Costis pointed out that ransomware attacks are "growing in sophistication and volume across industries" and that “preparation is the best form of defense.”

“While no cyber threat is the same, by simulating attacks using specific tactics, techniques, and procedures (TTPs) used by threat actors, organizations can test their security controls to optimize responses and pinpoint gaps,“ he said.

The aftermath

VF Corp said systems and impacted data have been mostly fully restored, and the company plans on filing a claim with its cyber insurance carrier to make up for any financial losses.
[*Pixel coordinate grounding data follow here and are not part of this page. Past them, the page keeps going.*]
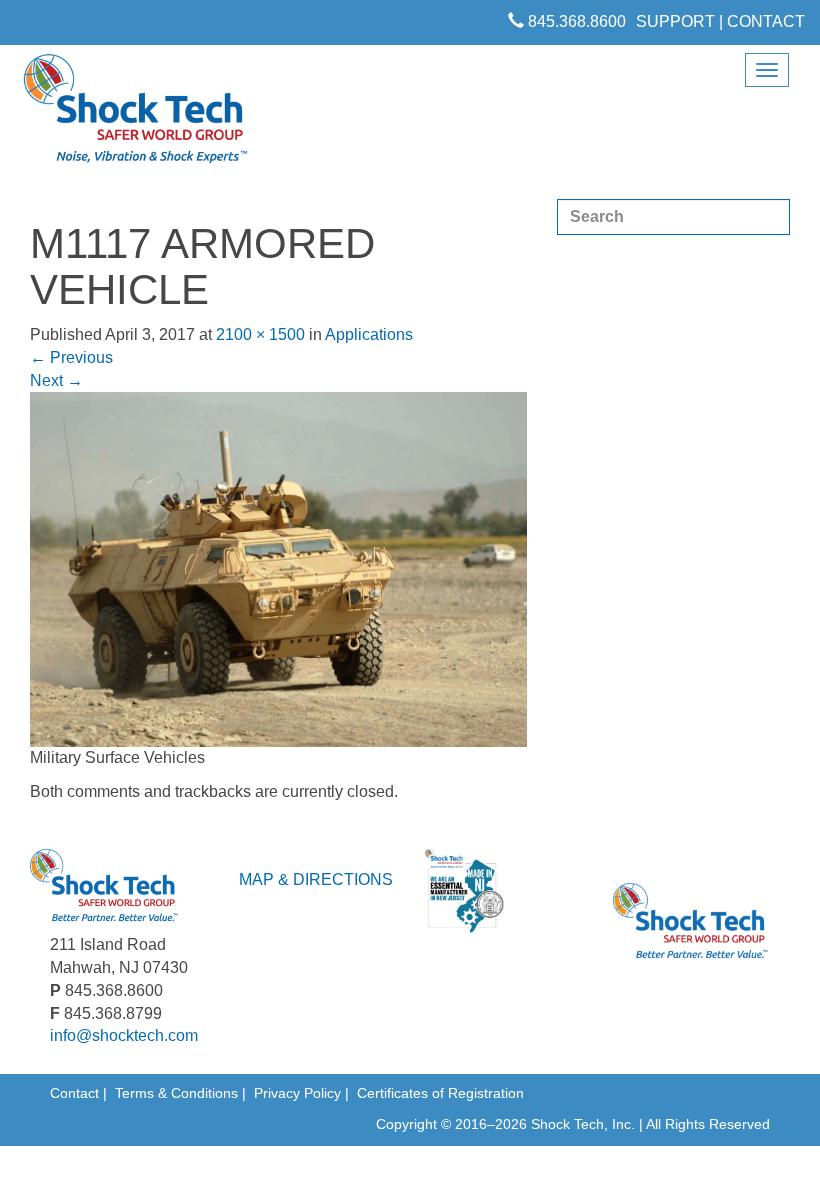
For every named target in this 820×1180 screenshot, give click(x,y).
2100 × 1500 (260, 334)
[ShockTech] (136, 115)
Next (56, 380)
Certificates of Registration (440, 1093)
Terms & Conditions (176, 1093)
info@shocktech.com (124, 1035)
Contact (74, 1093)
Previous (71, 357)
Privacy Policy (297, 1093)
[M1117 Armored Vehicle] (278, 568)
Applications (369, 334)
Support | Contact (720, 21)
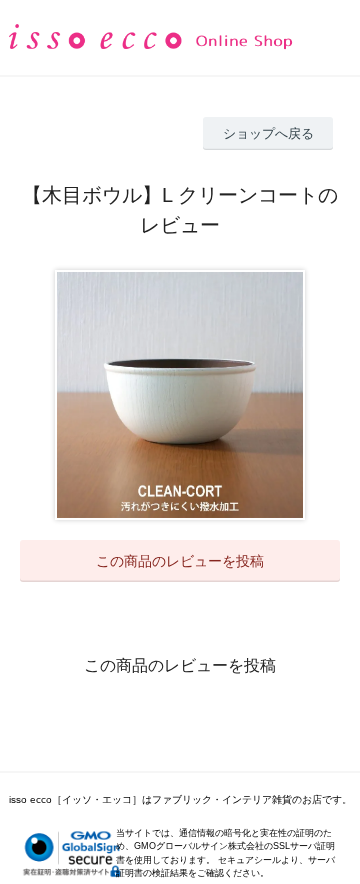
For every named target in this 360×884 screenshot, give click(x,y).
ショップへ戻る (268, 133)
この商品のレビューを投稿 (180, 561)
Considered one of the world’s most prominent apparel, footwear, and accessories companies, VF Corp said its “retail stores, brand e-commerce sites, and distribution centers are now operating with minimal issues.”

The publicly traded company has more than 1265 retail stores, and a revenue of $11 billion, according to its website.

Brand operations that were interrupted during the busy holiday shopping season included the replenishment of retail store inventory, delayed order fulfillment, as well as the delay of some wholesale shipments, the company said.

The delays led to some customer order cancellations and reduced traffic on its e-commerce sites, but the Denver-headquartered company said the material impact has been limited, and it has "caught up" on any backlog of holiday orders.

Nick Tausek, Lead Security Automation Architect at Swimlane, noted that the ransomware attack took place during the height of the holiday shopping season, highlighting the "critical need for proactive cybersecurity measures in an industry increasingly vulnerable to such threats.”

"With a vast customer base across multiple brands, VF serves as a cautionary tale for all retailers: robust preventative measures are no longer optional, they're essential," Tausek said.

Besides The North Face outerwear and Vans sneakers, VF Corp is the parent company of roughly a dozen brands, including Timberland, Dickies, Smartwool, Kipling, Jansport, and Eastpak.

“By automating the security process using a low-code automation platform, security teams are able to detect and respond to threats with increased efficiency and insight. This approach reduces vulnerability to the increased sophistication of ransomware attacks,” Tausek said.

ALPHV/BlackCat woes

Soon after the attack on VF Corp, the Russian-linked ALPHV/BlackCat group had its own operational problems after the FBI seized one of its domain controllers, shutting down its dark leak blog (which VF Corp had been listed by the end of December)

The gang managed to reclaim its site briefly from the FBI, before eventually moving its official brand to a new dark web address.

Although the FBI hack of several of the gang’s website domains resulted in zero arrests, the agency was able to get its hands on one of ALPHV’s decrypter tools, which is said to have helped at least 300 companies regain their data.

Its not clear if VF Corp is one of the companies who were able to benefit from the decrypter, or is still part of the other one thousand companies whose files remain encrypted by ALPHV.

The ransomware cartel was tracked by security firm ReliaQuest as the third most active ransomware cartel operating in Q3 2023, carrying out hundreds of attacks and causing an estimated loss of over $1 billion alone in 2023.

Known for its triple-extortion tactics, ALPHV/BlackCat joined forces with Scattered Spider to carry out the September 2023 attacks on two Las Vegas casino giants, MGM Resorts and Caesars International.